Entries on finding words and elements
********

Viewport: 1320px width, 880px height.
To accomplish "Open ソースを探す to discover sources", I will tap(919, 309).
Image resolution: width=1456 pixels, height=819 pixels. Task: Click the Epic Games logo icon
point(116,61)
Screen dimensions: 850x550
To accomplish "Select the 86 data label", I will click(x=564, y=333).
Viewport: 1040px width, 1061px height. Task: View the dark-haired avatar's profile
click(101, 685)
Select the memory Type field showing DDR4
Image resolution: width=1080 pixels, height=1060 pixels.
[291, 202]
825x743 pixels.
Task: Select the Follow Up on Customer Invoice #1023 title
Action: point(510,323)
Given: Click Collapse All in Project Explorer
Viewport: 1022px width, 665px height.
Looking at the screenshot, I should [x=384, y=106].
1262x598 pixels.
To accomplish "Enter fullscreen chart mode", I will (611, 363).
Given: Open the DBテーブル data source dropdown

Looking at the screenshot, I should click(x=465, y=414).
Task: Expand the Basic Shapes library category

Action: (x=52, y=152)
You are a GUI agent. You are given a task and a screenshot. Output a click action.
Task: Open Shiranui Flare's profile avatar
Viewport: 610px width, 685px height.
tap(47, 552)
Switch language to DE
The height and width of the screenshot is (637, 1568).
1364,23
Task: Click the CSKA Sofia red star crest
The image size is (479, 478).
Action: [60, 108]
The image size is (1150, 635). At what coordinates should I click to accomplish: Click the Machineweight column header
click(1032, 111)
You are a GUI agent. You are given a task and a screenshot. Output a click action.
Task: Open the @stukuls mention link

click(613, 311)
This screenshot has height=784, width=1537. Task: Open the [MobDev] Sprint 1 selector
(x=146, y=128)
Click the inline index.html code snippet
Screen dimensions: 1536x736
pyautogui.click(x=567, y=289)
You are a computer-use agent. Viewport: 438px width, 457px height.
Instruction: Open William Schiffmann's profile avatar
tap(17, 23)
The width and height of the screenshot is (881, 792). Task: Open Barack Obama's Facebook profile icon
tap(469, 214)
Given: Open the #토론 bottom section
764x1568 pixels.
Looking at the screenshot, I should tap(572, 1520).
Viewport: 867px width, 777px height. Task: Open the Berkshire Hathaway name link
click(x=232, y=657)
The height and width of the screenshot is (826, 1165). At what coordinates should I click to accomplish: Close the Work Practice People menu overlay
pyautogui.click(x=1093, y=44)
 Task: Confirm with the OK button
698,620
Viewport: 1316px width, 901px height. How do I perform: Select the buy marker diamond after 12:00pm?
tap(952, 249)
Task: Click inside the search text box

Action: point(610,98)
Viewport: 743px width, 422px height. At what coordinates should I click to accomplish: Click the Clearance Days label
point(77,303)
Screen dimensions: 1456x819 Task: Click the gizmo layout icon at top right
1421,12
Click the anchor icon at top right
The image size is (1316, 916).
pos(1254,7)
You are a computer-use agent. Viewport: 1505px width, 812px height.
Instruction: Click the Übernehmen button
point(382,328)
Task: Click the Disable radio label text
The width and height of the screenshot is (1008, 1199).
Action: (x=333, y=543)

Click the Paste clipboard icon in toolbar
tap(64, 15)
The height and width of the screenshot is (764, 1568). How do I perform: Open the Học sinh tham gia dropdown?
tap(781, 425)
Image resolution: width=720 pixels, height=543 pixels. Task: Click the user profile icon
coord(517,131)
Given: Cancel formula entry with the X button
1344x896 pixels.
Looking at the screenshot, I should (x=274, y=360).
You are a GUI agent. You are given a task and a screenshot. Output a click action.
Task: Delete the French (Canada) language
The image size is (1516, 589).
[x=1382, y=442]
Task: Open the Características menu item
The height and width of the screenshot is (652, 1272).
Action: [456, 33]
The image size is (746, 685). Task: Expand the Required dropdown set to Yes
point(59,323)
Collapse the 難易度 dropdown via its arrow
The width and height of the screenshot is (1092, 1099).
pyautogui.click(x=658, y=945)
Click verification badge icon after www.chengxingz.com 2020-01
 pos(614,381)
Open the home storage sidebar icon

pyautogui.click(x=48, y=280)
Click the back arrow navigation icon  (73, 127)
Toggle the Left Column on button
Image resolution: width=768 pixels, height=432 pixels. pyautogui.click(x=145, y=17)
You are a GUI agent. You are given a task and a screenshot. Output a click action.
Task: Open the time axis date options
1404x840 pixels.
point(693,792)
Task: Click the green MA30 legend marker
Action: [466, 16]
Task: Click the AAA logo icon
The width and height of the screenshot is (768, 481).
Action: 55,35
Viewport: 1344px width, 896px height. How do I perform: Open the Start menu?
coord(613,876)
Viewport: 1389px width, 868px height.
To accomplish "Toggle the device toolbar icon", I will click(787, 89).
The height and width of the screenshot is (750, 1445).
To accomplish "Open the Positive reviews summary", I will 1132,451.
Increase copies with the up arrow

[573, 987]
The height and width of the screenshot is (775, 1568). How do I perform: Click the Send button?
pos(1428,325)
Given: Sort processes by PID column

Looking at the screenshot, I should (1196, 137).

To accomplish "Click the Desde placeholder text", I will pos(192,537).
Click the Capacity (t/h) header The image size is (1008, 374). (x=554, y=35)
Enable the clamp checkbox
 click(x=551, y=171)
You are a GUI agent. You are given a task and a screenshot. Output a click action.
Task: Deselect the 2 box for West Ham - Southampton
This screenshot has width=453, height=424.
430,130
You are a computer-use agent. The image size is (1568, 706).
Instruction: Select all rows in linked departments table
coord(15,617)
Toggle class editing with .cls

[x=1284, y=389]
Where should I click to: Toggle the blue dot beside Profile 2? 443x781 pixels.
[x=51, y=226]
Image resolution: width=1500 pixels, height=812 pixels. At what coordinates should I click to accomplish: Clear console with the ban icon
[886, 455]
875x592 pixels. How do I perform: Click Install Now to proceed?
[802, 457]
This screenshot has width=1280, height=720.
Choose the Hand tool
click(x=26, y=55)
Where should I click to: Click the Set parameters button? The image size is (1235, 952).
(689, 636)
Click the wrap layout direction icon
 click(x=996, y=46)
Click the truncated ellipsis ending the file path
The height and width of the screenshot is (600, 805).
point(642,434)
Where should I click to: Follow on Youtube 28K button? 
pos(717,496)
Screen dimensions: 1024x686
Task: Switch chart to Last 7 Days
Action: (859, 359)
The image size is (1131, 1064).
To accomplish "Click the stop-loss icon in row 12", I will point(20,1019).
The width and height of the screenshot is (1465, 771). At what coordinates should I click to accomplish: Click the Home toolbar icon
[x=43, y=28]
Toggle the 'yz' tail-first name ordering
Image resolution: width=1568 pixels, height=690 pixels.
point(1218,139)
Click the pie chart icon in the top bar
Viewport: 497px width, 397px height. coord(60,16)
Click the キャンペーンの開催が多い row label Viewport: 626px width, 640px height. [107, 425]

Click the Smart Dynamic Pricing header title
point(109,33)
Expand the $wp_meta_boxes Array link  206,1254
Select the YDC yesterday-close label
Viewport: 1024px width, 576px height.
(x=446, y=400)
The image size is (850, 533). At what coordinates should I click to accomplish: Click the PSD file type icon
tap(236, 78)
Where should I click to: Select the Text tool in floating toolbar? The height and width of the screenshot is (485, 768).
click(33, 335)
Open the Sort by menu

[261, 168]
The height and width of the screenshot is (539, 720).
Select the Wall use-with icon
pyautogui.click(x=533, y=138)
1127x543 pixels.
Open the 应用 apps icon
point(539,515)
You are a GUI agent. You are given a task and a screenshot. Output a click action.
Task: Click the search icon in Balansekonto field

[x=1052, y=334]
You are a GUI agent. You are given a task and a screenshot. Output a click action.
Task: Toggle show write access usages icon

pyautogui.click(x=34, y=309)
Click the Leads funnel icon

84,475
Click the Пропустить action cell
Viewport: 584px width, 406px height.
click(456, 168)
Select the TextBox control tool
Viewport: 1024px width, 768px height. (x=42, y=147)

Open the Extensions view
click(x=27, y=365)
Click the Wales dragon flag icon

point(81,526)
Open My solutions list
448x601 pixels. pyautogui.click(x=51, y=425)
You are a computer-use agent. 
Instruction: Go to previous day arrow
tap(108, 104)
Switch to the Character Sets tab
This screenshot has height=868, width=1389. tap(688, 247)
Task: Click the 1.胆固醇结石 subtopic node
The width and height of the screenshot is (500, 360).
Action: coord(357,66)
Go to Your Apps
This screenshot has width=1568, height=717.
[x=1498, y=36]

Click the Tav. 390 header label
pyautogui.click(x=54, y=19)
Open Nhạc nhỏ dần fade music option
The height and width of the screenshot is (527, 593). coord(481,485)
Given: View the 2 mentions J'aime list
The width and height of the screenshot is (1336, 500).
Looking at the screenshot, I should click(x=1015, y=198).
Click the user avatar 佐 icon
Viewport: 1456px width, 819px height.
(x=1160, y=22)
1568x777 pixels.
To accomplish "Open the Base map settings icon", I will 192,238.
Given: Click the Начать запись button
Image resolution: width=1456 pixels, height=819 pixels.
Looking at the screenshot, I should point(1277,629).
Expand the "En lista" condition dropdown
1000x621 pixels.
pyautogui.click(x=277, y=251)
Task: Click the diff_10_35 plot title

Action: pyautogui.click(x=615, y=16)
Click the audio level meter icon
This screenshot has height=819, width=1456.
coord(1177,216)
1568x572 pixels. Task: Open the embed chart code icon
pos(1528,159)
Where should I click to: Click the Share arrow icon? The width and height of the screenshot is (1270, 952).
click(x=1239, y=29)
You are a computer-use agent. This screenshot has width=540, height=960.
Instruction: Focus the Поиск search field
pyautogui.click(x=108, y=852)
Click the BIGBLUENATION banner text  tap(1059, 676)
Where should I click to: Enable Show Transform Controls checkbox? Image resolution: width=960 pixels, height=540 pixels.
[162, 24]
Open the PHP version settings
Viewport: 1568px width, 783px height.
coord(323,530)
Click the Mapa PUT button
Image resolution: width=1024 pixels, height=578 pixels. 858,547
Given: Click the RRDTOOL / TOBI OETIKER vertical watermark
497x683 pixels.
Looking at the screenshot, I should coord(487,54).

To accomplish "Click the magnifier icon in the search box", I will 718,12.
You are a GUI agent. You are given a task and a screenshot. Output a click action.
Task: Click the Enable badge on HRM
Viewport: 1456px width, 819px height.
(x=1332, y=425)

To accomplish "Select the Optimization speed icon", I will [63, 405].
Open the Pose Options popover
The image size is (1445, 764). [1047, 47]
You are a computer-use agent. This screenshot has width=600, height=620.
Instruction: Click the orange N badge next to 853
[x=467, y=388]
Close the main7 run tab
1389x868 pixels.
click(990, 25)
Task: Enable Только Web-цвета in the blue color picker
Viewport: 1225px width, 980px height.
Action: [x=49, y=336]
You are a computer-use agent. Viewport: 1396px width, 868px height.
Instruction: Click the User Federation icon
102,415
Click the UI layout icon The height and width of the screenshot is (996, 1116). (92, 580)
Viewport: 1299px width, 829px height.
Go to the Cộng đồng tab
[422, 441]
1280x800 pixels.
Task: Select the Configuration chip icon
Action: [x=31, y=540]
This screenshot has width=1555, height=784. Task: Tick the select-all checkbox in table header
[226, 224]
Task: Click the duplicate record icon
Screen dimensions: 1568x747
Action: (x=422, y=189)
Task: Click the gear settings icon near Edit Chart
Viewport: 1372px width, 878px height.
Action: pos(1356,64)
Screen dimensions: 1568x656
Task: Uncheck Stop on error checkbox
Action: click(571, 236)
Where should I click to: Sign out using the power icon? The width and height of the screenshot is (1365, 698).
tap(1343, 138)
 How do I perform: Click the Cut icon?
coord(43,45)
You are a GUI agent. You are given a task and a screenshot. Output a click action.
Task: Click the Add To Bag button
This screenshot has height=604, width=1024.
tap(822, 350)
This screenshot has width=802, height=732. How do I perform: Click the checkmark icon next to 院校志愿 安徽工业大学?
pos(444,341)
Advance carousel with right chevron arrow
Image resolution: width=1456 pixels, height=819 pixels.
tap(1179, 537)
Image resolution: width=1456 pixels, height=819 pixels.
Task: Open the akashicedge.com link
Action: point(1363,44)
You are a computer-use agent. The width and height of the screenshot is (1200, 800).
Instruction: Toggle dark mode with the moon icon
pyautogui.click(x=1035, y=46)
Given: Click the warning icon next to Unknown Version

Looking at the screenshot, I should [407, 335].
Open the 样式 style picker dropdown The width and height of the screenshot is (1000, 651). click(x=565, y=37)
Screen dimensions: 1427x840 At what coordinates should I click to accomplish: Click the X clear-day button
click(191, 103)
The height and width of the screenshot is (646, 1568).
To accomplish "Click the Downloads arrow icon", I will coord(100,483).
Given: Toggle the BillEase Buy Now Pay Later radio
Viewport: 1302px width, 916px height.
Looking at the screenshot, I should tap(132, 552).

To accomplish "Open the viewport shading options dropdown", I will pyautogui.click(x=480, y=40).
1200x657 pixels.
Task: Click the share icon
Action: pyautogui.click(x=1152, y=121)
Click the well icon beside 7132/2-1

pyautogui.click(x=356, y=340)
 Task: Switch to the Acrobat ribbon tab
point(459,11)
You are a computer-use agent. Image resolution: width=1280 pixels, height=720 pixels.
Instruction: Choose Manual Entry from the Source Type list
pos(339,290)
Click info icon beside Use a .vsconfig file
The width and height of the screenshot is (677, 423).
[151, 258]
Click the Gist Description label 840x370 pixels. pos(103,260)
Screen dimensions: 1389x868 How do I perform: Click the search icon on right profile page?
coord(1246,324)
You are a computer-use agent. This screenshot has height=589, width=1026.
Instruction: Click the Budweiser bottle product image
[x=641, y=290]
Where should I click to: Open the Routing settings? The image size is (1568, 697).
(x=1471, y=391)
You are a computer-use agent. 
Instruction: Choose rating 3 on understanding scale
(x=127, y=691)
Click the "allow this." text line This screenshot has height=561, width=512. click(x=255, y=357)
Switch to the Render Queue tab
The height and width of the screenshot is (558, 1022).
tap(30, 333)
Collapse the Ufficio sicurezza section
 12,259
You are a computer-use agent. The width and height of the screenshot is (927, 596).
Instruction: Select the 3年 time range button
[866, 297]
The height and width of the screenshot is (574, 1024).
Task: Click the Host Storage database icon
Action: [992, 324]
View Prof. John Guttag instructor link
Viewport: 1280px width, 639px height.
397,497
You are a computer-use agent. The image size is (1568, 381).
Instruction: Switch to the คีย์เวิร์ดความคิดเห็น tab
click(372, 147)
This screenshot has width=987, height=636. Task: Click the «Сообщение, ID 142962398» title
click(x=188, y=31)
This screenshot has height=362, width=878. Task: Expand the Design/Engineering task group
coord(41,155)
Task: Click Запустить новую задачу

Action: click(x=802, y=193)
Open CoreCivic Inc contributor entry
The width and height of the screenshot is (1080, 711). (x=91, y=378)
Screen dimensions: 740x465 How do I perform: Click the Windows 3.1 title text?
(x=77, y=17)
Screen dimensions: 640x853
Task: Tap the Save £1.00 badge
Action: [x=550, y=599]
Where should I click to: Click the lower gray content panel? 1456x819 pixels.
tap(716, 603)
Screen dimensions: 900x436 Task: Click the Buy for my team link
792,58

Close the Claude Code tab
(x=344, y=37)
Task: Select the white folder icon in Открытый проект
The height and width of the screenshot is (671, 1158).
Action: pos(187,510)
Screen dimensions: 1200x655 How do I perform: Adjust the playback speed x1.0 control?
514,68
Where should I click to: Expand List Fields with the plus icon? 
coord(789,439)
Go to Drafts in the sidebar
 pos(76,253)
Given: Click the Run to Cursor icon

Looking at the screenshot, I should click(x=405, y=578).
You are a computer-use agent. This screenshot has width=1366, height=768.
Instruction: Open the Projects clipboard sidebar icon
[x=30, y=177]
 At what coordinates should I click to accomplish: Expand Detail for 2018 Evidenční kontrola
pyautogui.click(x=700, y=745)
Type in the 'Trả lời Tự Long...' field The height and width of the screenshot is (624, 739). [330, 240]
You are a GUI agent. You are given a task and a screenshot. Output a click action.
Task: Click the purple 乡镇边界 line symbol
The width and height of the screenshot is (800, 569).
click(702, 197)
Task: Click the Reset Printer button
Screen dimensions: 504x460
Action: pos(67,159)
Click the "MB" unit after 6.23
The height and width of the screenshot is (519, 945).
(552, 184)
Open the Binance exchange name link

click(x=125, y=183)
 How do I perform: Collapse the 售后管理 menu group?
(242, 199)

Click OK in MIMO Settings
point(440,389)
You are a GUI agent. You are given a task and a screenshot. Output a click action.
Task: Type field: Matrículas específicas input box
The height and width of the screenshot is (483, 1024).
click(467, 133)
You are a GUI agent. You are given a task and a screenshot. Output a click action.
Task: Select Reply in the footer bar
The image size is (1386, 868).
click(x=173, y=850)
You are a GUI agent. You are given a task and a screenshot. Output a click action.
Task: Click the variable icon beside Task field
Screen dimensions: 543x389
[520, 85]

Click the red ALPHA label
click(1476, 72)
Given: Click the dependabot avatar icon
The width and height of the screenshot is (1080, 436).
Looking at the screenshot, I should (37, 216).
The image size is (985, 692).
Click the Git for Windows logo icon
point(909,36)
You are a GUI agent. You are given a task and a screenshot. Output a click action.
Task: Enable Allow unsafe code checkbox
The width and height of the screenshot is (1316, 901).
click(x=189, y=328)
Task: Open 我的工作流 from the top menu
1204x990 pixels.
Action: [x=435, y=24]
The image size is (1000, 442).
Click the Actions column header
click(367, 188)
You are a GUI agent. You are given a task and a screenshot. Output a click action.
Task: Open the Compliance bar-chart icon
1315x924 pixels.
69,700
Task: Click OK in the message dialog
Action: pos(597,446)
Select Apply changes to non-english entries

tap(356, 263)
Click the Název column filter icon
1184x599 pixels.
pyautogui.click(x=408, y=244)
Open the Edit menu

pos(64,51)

********

_Exercise description_
Repeat the lines of the records word for word, starting at the line that contains "Image resolution: width=720" and ending after the line that contains "will click(787, 89).".

_Correct output_
Image resolution: width=720 pixels, height=543 pixels. Task: Click the user profile icon
coord(517,131)
Given: Cancel formula entry with the X button
1344x896 pixels.
Looking at the screenshot, I should (x=274, y=360).
You are a GUI agent. You are given a task and a screenshot. Output a click action.
Task: Delete the French (Canada) language
The image size is (1516, 589).
[x=1382, y=442]
Task: Open the Características menu item
The height and width of the screenshot is (652, 1272).
Action: [456, 33]
The image size is (746, 685). Task: Expand the Required dropdown set to Yes
point(59,323)
Collapse the 難易度 dropdown via its arrow
The width and height of the screenshot is (1092, 1099).
pyautogui.click(x=658, y=945)
Click verification badge icon after www.chengxingz.com 2020-01
 pos(614,381)
Open the home storage sidebar icon

pyautogui.click(x=48, y=280)
Click the back arrow navigation icon  (73, 127)
Toggle the Left Column on button
Image resolution: width=768 pixels, height=432 pixels. pyautogui.click(x=145, y=17)
You are a GUI agent. You are given a task and a screenshot. Output a click action.
Task: Open the time axis date options
1404x840 pixels.
point(693,792)
Task: Click the green MA30 legend marker
Action: [466, 16]
Task: Click the AAA logo icon
The width and height of the screenshot is (768, 481).
Action: 55,35
Viewport: 1344px width, 896px height. How do I perform: Open the Start menu?
coord(613,876)
Viewport: 1389px width, 868px height.
To accomplish "Toggle the device toolbar icon", I will click(787, 89).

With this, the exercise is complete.